AI Skunkworks projects
The NHS AI Lab Skunkworks team ran short-term projects to investigate the use of AI for improving efficiency and accuracy in health and care.
The Skunkworks team looked to help the health and care system, through practical experience, to understand, build, buy, deploy, support, and challenge AI solutions.
Here’s a quick summary of some of the ways we worked on this vision with colleagues in the health and care sector:
Using AI to find optimal placement schedules for nursing students
This project explored whether AI could automatically generate student nurse placement schedules that met the requirements needed by the hospital, while also providing a range of experiences for students.
Deep dive AI workshops - sharing skills and experience
This series of 5 workshops aims to provide organisations with the relevant knowledge and tools to understand how to safely launch an AI experiment in healthcare.
Exploring how to create mock patient data (synthetic data)
This project aimed to provide others with a simple, re-usable way of generating safe and effective synthetic data to be used in technologies that improve health and social care.
Identifying features in CT scans with George Eliot Hospital
This challenge was suggested by a team at George Eliot Hospital who wanted to speed up the analysis of computerised tomography (CT) scans to free up radiologists’ time and help identify tissue growth.
Predicting long hospital stays with Gloucestershire Hospitals
In this project we used admission data and pseudonymised patient records to investigate whether artificial intelligence machine learning methods could identify the patients most at risk of becoming “longstayers” (hospital stays of more than 21 days).
Bed occupancy management with Kettering General Hospital
This project with Kettering General Hospital will look at using AI to improve bed scheduling in hospitals. Using historic bed occupancy data we will apply optimisation methods to create a model that explores different ways of allocating patients to beds.
Developing the health data search engine, Data Lens
In this project, we applied Natural Language Processing (NLP) and other AI technologies to test a prototype data search tool that would be a universal search engine for health and social care data catalogues and metadata.
Predicting negligence claims with NHS Resolution
This project investigated whether it is possible to use machine learning AI to predict the number of claims a trust is likely to receive and learn what drives them in order to improve safety for patients.

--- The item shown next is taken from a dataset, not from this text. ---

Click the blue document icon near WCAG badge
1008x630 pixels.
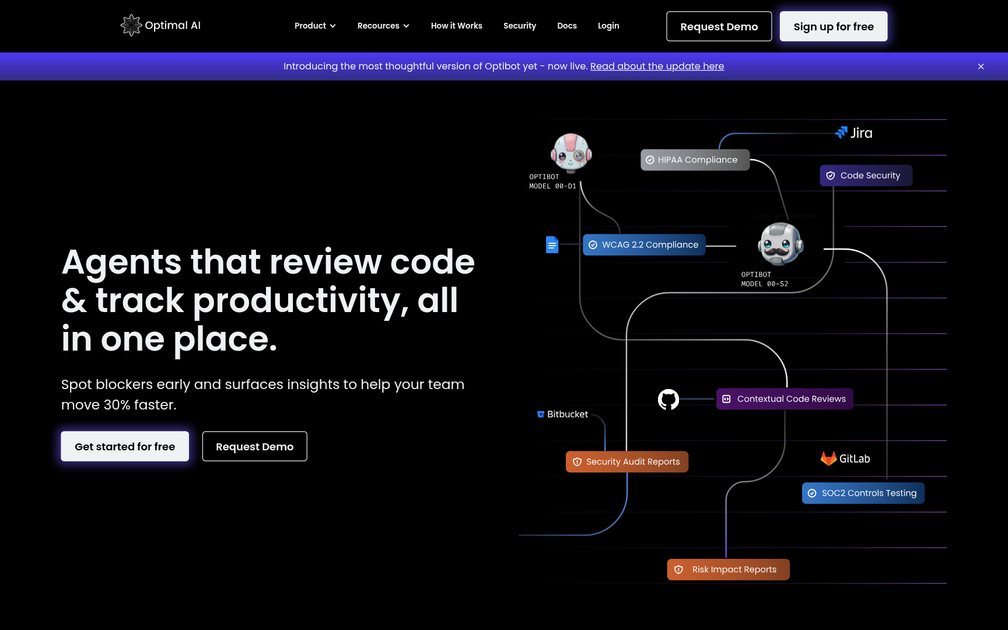(551, 244)
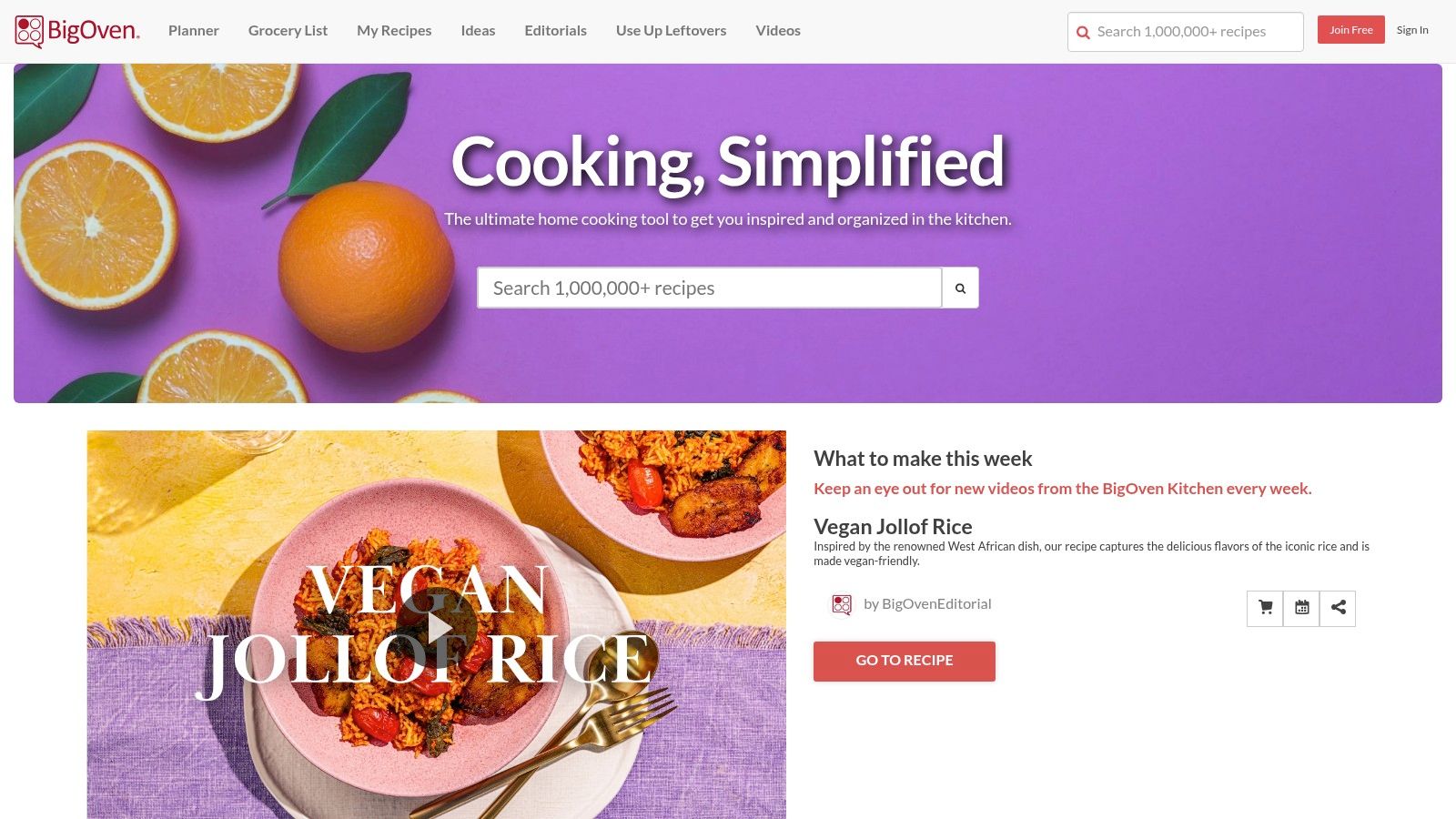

Recruitment shortlisting with the NHS England London Talent team
This project looked at the issue of bias in using AI to help compare and review job descriptions and applications. It will test how algorithms perform while placing careful scrutiny on the issues of ethics, equality and inclusiveness.

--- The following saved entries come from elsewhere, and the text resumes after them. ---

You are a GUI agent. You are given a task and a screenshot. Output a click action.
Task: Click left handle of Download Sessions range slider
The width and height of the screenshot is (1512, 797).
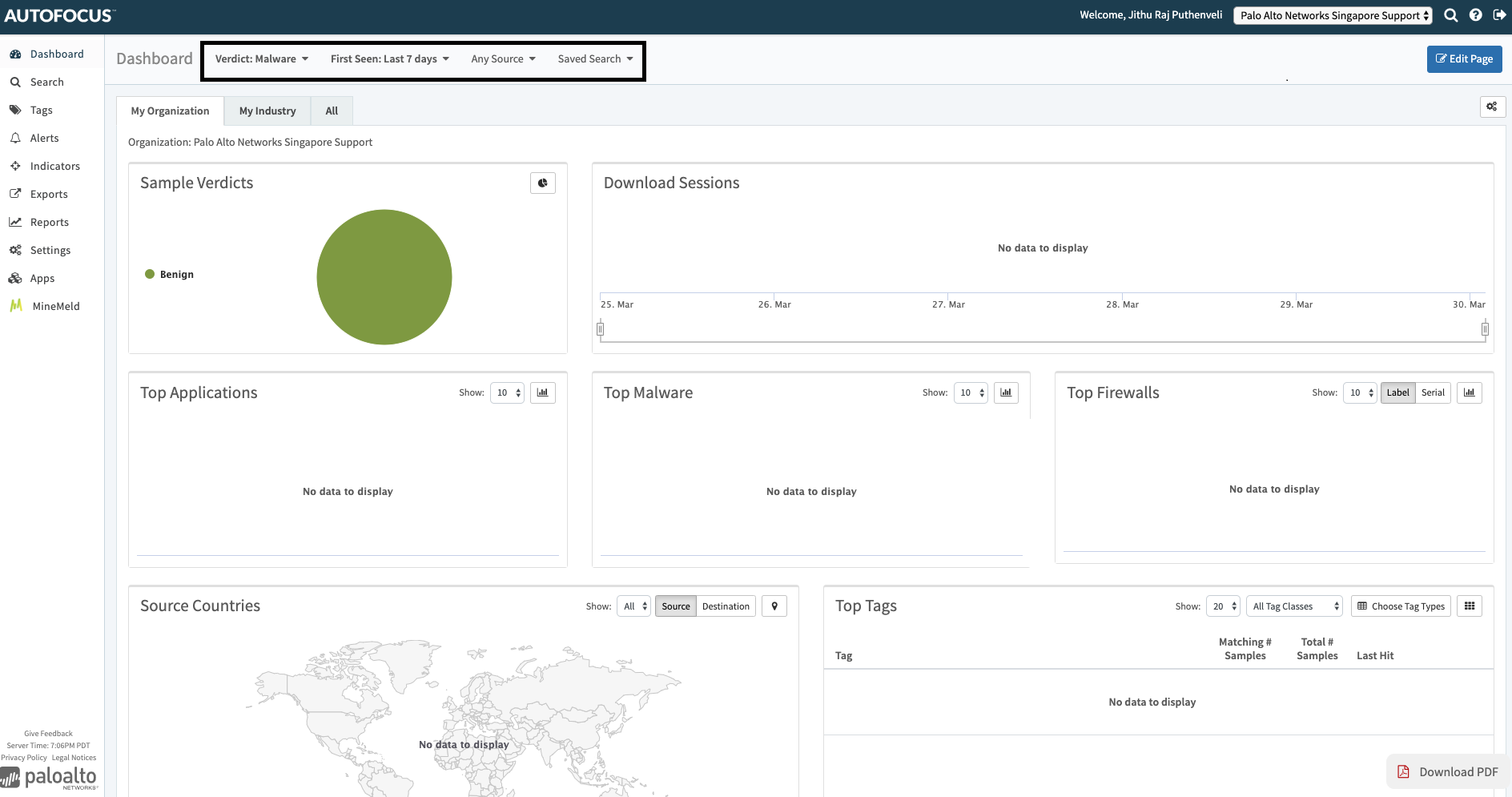pyautogui.click(x=600, y=328)
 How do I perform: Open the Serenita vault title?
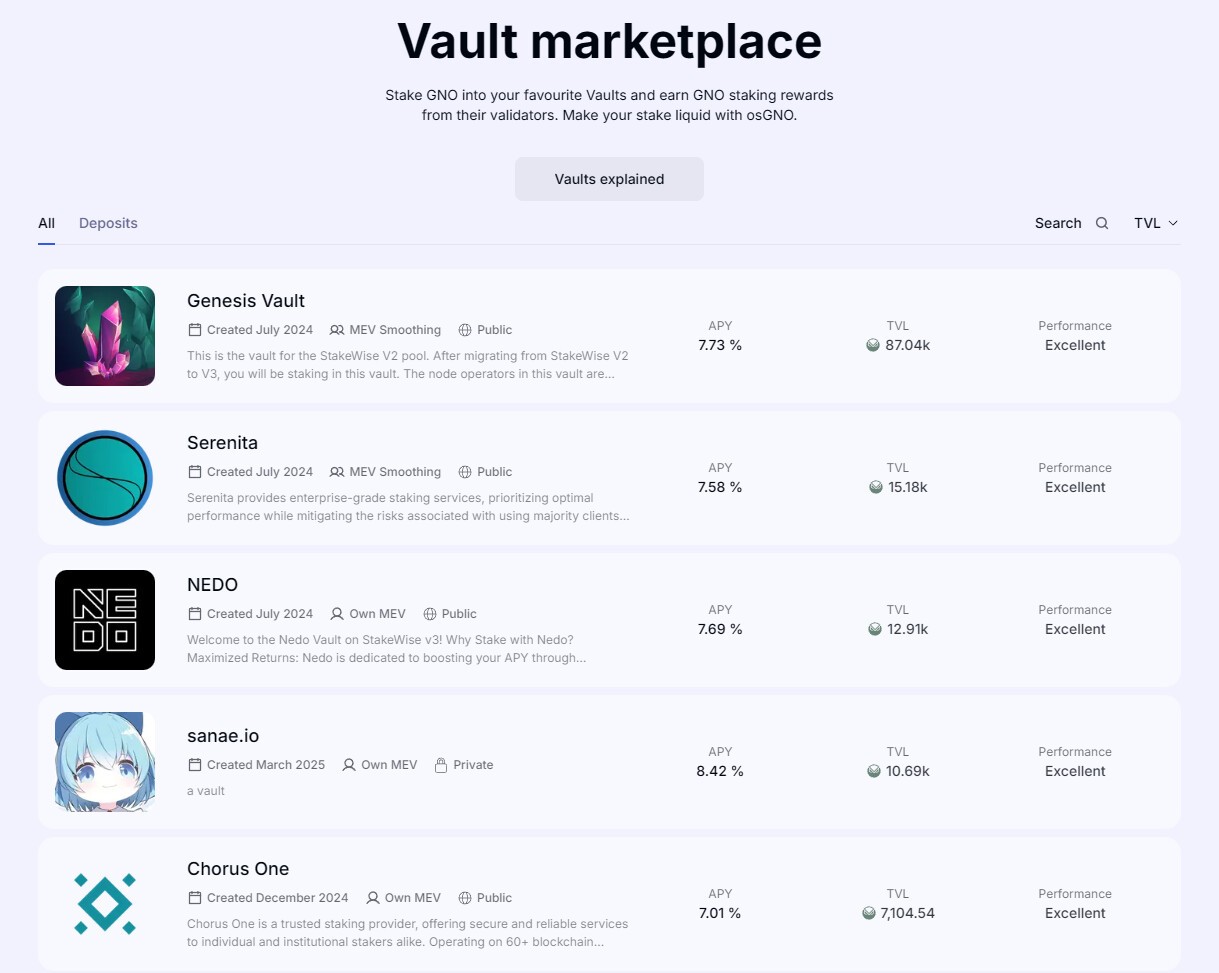pyautogui.click(x=222, y=443)
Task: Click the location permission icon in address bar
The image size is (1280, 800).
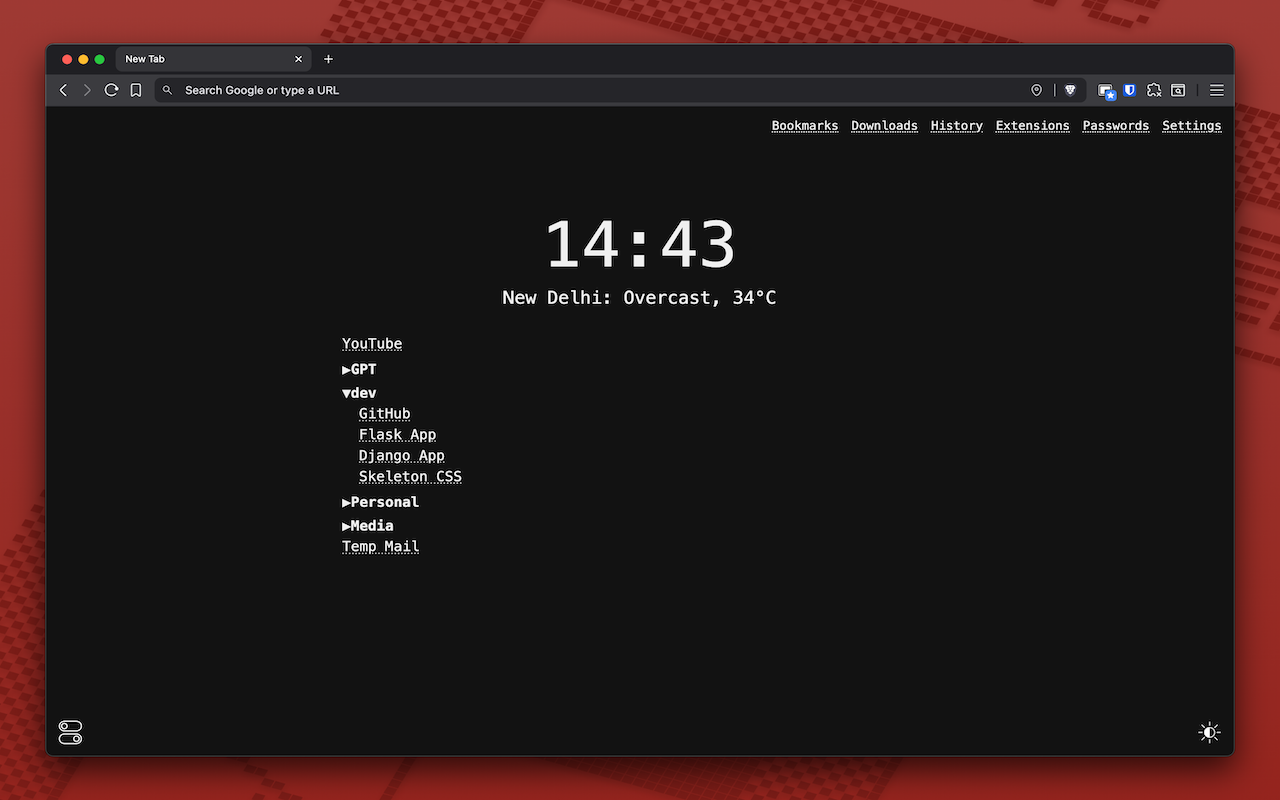Action: (x=1036, y=90)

Identifying and quantifying Parkinson’s Disease using AI on brain slices
This project looked at developing an approach to enhance the identification of biomarkers which are indicative of Parkinson’s Disease, and explore whether automated identification of Parkinson’s Disease in these slices is possible.
Using deep learning to detect adrenal lesions in CT scans
This project explored whether applying AI and deep learning augment the detection of adrenal incidentalomas in patients’ CT scans.
Working with a Trusted Research Environment
This pilot examined using Trusted Research Environments to answer key and important questions for a defined project
Kidney deterioration prediction with University Hospitals Leicester
This project is looking at whether artificial intelligence can help to predict the suddenly deteriorating health of people with acute kidney injury, where your kidneys suddenly stop working properly.
Clinical coding automation with the Royal Free and Kettering General
Data scientists in the AI Lab Skunkworks team and the NHS Transformation Directorate Analytics unit are supporting this project to investigate whether the process of clinical coding (applying standard code words to health records) can be supported by artificial intelligence.